Exercise prompt: Tally the lines below that include "right" and give only the total.

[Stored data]
--------------------------------------------------
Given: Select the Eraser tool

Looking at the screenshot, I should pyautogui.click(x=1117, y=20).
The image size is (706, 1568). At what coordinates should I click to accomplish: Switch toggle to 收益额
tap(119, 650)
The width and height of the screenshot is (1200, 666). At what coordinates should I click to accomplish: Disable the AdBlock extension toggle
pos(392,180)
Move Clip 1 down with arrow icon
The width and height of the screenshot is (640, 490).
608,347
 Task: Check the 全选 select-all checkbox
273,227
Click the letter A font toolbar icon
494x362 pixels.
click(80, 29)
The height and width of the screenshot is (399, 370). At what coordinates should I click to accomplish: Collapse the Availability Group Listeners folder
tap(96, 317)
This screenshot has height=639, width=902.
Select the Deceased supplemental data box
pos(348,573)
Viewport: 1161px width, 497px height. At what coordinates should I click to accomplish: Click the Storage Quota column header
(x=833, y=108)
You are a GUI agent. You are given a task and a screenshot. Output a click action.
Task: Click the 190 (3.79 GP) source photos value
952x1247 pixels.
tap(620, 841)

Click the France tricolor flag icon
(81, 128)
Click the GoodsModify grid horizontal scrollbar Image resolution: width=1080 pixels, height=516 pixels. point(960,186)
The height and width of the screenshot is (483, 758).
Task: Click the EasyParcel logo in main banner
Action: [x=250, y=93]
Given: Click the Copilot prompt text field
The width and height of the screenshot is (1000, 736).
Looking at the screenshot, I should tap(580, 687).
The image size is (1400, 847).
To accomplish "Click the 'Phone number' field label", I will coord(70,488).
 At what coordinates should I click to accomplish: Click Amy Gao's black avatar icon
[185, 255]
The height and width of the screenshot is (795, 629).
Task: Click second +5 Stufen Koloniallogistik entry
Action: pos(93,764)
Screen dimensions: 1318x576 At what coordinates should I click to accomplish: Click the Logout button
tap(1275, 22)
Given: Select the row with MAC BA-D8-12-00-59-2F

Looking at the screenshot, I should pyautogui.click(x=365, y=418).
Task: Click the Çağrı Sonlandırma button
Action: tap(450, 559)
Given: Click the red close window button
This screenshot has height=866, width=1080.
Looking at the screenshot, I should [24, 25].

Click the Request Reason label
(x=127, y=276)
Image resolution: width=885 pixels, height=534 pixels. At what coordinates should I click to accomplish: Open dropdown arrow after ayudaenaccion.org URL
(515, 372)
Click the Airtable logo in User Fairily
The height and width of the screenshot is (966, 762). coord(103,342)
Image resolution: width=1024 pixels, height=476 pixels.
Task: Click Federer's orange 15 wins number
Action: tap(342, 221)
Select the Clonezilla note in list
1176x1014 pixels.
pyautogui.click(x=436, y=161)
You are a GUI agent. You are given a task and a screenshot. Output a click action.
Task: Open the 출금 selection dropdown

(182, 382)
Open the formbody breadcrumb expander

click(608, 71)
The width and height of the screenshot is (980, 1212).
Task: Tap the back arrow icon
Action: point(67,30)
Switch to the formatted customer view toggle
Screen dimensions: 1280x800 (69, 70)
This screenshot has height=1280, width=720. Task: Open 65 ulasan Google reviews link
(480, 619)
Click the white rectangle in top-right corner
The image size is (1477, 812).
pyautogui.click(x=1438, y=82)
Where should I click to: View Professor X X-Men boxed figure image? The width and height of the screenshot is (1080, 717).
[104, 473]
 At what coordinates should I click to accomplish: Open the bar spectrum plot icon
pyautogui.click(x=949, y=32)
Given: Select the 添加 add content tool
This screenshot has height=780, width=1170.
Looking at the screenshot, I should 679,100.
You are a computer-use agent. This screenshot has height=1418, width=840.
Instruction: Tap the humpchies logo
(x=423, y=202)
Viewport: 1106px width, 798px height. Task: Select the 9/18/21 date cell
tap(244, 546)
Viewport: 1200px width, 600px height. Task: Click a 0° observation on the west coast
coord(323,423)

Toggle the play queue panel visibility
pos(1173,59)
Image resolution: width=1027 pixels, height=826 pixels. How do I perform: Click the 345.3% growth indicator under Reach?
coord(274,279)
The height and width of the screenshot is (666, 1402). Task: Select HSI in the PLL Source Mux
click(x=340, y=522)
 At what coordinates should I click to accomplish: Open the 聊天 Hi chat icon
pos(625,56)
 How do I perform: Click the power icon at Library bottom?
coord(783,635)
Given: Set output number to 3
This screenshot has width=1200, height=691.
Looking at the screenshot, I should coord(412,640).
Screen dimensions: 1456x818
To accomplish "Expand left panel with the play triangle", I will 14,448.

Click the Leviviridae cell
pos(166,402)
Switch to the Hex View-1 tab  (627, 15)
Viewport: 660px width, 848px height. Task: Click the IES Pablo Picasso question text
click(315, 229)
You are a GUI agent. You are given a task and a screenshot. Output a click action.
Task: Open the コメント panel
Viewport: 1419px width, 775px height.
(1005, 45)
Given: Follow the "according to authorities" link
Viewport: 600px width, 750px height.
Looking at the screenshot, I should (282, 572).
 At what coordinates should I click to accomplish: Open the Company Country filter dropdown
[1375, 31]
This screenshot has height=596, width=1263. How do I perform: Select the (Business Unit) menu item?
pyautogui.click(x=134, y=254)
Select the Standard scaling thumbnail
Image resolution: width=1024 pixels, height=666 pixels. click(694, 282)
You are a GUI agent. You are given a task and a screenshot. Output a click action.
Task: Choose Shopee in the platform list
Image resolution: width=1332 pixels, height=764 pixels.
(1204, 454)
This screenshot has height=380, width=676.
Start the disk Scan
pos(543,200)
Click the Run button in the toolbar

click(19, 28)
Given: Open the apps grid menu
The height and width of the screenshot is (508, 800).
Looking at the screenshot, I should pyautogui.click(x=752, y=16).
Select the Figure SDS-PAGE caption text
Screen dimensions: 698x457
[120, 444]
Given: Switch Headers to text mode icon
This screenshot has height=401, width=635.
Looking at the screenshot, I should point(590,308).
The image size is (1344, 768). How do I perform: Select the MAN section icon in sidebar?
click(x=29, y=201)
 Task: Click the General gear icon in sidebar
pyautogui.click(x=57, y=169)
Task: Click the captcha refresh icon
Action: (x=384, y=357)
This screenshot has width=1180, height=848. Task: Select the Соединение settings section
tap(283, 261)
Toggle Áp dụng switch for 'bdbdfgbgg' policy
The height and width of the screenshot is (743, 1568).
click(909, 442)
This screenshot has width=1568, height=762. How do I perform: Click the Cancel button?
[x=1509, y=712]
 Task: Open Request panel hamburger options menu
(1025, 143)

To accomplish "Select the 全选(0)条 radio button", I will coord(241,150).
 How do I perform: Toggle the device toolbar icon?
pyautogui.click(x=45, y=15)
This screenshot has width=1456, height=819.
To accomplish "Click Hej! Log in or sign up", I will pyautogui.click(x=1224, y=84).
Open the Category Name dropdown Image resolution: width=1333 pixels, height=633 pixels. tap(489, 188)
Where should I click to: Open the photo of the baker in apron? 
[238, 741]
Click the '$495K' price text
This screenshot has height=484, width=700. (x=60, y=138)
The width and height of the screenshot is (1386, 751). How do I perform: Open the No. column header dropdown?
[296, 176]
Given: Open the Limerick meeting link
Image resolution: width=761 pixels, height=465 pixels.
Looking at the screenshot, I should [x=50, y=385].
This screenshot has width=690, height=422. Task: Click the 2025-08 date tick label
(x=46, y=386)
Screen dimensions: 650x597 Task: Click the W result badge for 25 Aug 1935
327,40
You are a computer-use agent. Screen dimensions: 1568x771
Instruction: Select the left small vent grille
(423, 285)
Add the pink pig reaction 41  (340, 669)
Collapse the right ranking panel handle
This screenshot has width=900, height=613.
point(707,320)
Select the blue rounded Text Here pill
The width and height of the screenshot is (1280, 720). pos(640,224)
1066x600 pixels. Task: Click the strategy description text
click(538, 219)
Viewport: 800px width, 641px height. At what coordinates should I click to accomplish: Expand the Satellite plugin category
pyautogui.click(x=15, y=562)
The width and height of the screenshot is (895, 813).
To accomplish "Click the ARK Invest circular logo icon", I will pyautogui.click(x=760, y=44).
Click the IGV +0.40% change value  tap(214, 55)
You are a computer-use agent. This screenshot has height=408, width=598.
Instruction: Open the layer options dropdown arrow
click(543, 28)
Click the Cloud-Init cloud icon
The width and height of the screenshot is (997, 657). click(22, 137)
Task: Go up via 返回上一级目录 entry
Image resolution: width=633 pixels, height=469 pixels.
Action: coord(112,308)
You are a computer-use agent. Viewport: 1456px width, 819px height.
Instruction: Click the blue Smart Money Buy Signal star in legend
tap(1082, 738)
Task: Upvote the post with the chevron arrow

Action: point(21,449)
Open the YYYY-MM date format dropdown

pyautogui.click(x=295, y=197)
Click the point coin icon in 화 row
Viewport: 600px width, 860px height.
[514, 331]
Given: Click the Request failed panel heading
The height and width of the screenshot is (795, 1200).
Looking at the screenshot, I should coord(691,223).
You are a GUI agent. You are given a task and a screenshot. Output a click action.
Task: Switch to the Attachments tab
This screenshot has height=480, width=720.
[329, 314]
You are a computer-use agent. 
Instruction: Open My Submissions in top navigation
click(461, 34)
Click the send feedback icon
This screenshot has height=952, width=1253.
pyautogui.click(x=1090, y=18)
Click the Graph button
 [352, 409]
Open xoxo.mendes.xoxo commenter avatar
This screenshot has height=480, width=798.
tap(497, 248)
--------------------------------------------------
Reply: 2